Road Signs Survey - Road signs in the European Union
40 years since the Vienna Convention: long time, minimal effect
What a lovely ideal: standardised traffic regulations, road signs and signals throughout the world, making it easy for motorists to find their way on any road. This is what the 1968 Vienna Convention on Road Signs, meanwhile signed by 56 states, had in mind. However, reality paints a different picture.
On the one hand, the Convention includes signs which European motorists do not understand. According to an ADAC survey conducted in 2004, many motorists had, for instance, problems with No Parking signs. Most respondents did not recognise the signs for e.g. alternate side parking on even or odd dates. On the other hand, existing road signs are not regularly compared with the Convention and corresponding amendments are not implemented. It is not uncommon that by the time the signs are compared and the road safety working group, responsible for international regulations together with the United Nations' UNECE Inland Transport Committee, adopts the amendments, the signs are being removed in some countries.
Here is one example: In 1995, the road sign indicating the radio frequency was included in the European agreement supplementing the Convention. However, the sign had been a familiar sight on German roads since 1974. It took no fewer than 20 years for this road sign to become effective if not at international, at least at European level. In 2003, the sign was deleted from the German Highway Code and approx. 10,000 signs disappeared from German roads as they had become redundant in view of the wide range of radio stations and technical innovations such as automated station search.
Bottom line: Once in the Convention - forever in the Convention. This is what motorists can be sure of. No one will come up with the idea to make the signs a point for further discussion, even if their design is hopelessly obsolete or if they are no longer used anywhere. After all, it took decades to decide on a standardised road sign design. And who knows, they might be useful again in the unforeseen future.
The responsible UN group is busy working on the next project, the road traffic resolution which, according to Ralph Kellermann, Chairman of the Inland Transport Committee, is to be adopted this year. The resolution has been developed for over ten years. This is quite a long time for a resolution which, unlike the Convention, is not legally binding.
The resolution focuses on recommendations for tourist signposting. Signs indicating points of interest and tourist facilities such as museums or castles should exclusively be brown and white. However, not rarely are these colours used to indicate manufacturing plants or industrial areas, and tourists will end up at a gravel pit rather than the desired swimming lake.

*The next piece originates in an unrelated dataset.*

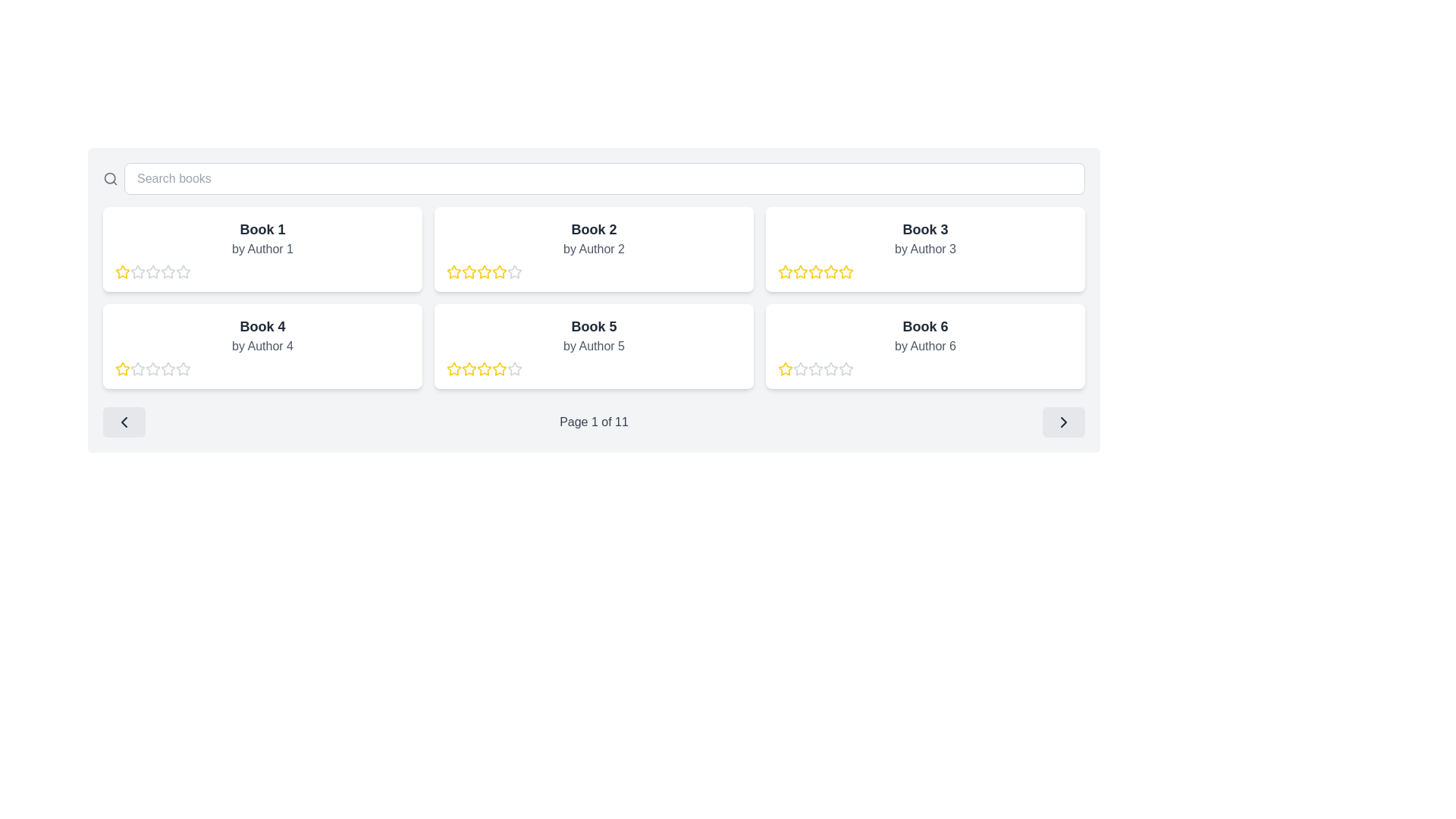 This screenshot has height=819, width=1456. Describe the element at coordinates (1062, 422) in the screenshot. I see `the chevron-right icon located at the bottom right of the interface` at that location.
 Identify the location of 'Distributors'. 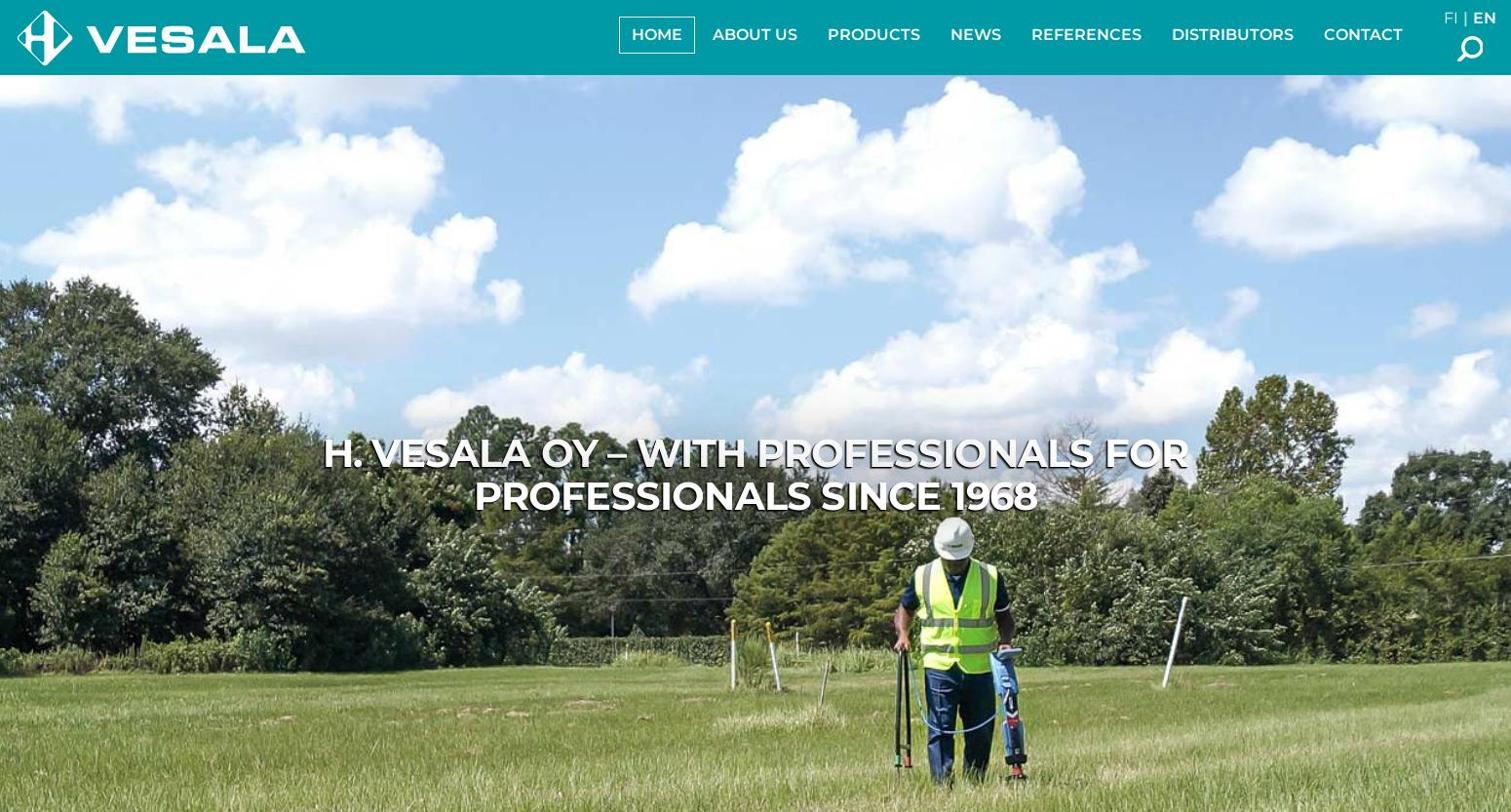
(1172, 34).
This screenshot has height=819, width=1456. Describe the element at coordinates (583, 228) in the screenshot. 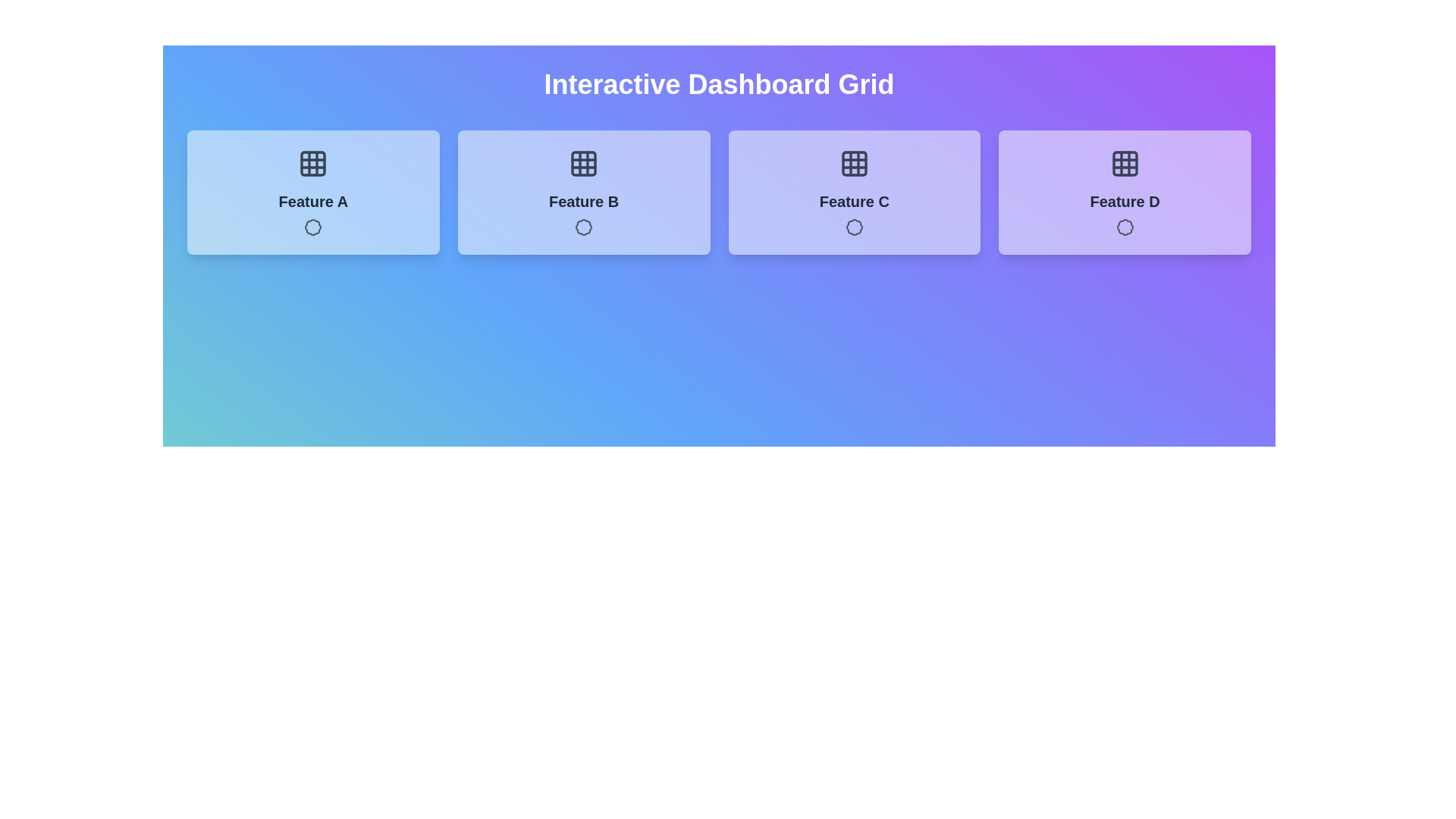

There are other aspects where the rules and regulations lag behind motorist needs: According to the resolution, tourist direction signs should include as many pictograms as possible. However, the Vienna Convention currently only uses pictograms to indicate phones, picnic areas or youth hostels. The tourist information pictogram is no longer a part of the Convention but only included in the road traffic sign resolution. This provides the national road authorities with plenty of room for individual design. And we can be sure that they will make use of it.